Botched op medics cleared by inquiry
Doctor breaks down over kidney blunder
A medical inquiry last night dramatically decided that two surgeons involved in removing the wrong kidney from a young boy had no case to answer.
The eight-year-old who was operated on at Our Lady's Hospital for Sick Children in Crumlin in March 2008 was left with one poorly functioning kidney and may need a transplant.
The junior doctor who removed the healthy kidney, Sri Paran, broke down in tears at yesterday's inquiry. He has since been offered a full-time consultant's post in Crumlin.
The senior surgeon, Martin Corbally, had asked Mr Paran to carry out the operation.
The inquiry was dramatically halted after four days of evidence. The Medical Council's fitness-to-practise committee decided neither medic had a case to answer.
It emerged that Mr Corbally came back to the theatre 45 minutes into the operation but by then the wrong kidney had been removed.
Mr Corbally said he had delegated the surgery to Mr Paran as he believed it was well within his competence.
The doctors will have to produce a joint report in the next year setting out the lessons to be learned from the blunder that might have been averted if the child's X-ray had been checked before the healthy kidney was removed.
The boy's parents Jennifer Stewart and Oliver Conroy said last night the doctors must be open, trusted and clear in their approach to work and colleagues.
"This was not prevalent in the treatment of our son and has ultimately led us to where we are," they said.
They said lessons had to be learned from the tragedy, warning that doctors had the lives "of our children in their hands". They added: "They must realise this when making decisions."
And they called on doctors to end the "hierarchical system" which they claimed to be a risk to the safety and quality of life of the patients they were entrusted with.
Chairman of the three-person Fitness to Practise committee Dr John Monaghan said there had been a series of catastrophic errors but the committee was not satisfied there had been any malicious intent or serious professional misconduct involved despite the tragic outcome.
Dr Monaghan said the three-person committee was guided by the parents' motivation to ensure the catastrophe could not happen to another child and their worries that their concerns they brought to the doctors went unheeded.
New procedures to reduce the risk of this happening again in Crumlin have been introduced, including ensuring X-rays are checked, will improve safety but several recommendations in an independent inquiry report have still to be followed.
The system of deferential behaviour between junior and senior consultants and cultural difference was a critical factor in this case and the two doctors needed to address this.
Earlier, Mr Paran wept yesterday and admitted that he "had a chance and he did not take it" to check the child's X-ray after he started surgery on the boy and saw the kidney he was about to remove may be healthy.
He said he was not due to carry out the operation, which took place on Good Friday, and was given just five minutes to prepare.
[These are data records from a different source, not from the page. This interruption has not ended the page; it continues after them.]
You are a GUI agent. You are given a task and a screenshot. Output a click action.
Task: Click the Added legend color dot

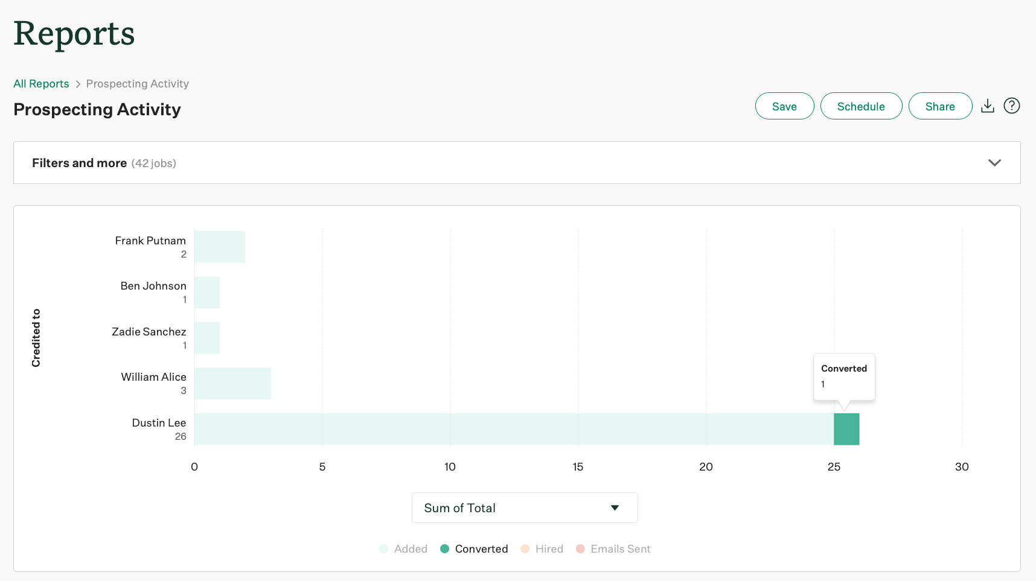tap(384, 548)
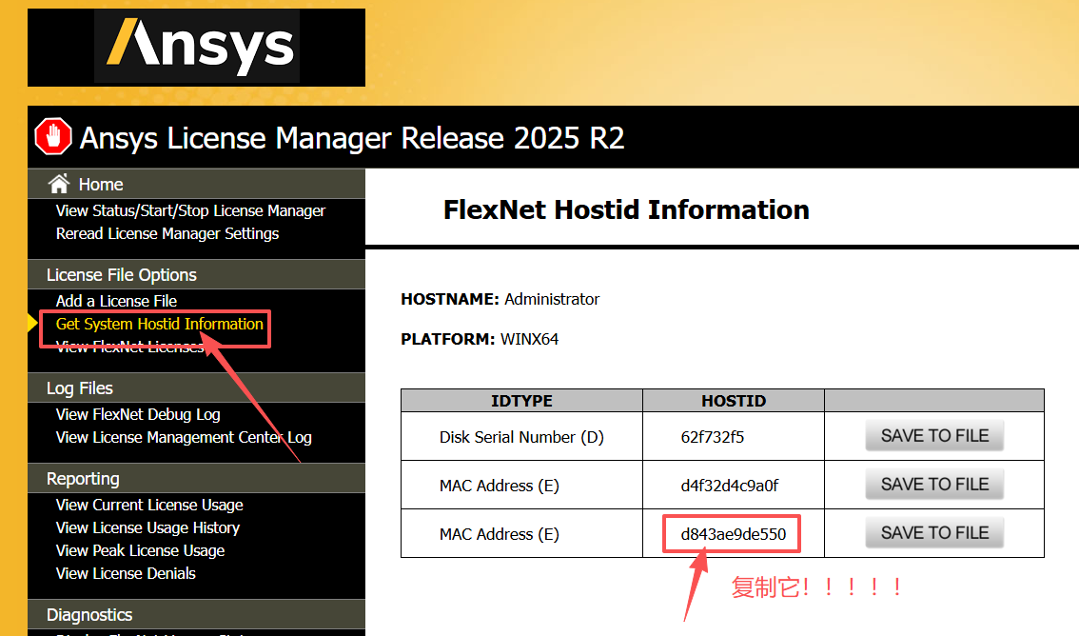Select Get System Hostid Information
Screen dimensions: 1079x636
(x=158, y=324)
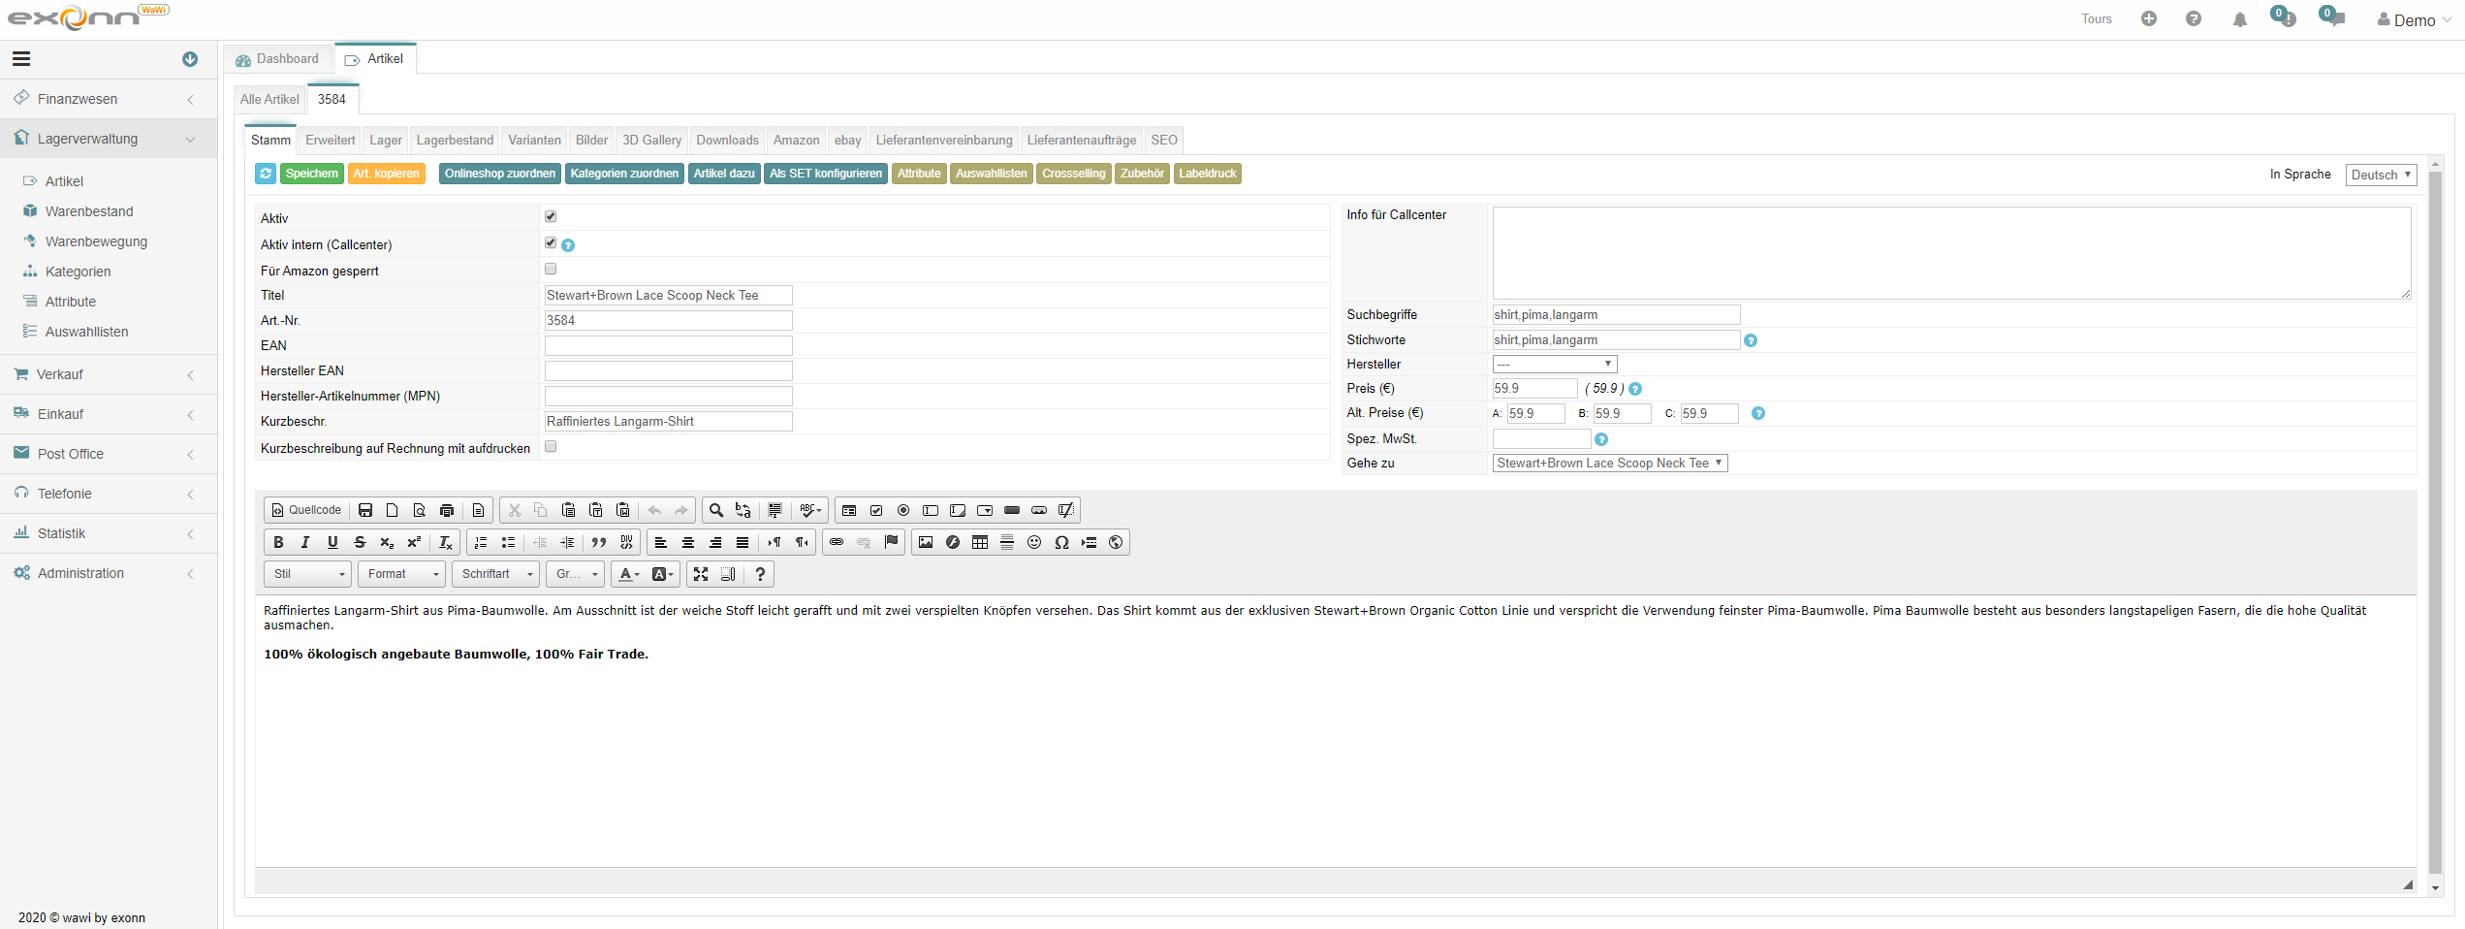This screenshot has width=2465, height=929.
Task: Maximize the editor to full screen
Action: (700, 574)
Prof Corbally, who was due to do the surgery as the child's consultant, had listed the wrong kidney for removal.
"The Professor said are you happy to go ahead with this. I was taken aback . . . if a consultant says you do something you do it and you don't dictate what happens where."
Mr Paran, a native of Sri Lanka who studied medicine in Galway, became emotional as he said: "When you are with a mentor over a period of years you develop a trust. When a consultant says make an incision I trust he has done whatever needs to be done.
"As a mentor not only do you train the person but you also have a job to protect that person. I trusted what I was told."
When he made an early incision he saw that the kidney looked slightly pink and smooth and "it hit me it's not too bad".
He looked again at the consent form but did not check the X-rays.
"I was led into it.I had a chance and I did not take it."
Prof Corbally, in earlier evidence, admitted that he wrongly listed the kidney to be removed but he said Mr Paran should have double-checked the X-ray before beginning surgery. He said Mr Paran had about 30 minutes to prepare.
The boy's parents told how they had spoken to staff on several occasions to double-check which kidney was to be removed.
Mr Paran drove to the hospital on Easter Sunday to talk to the parents "for his own sanity" although he had been advised earlier not to because other doctors said they had enough on their plate.
"I told them I was the one who physically did the damage. They were surprised to hear that," he said.
A spokesperson for Crumlin Hospital was not available yesterday to answer questions on the tragedy and what steps have been taken to minimise the risk to other patients.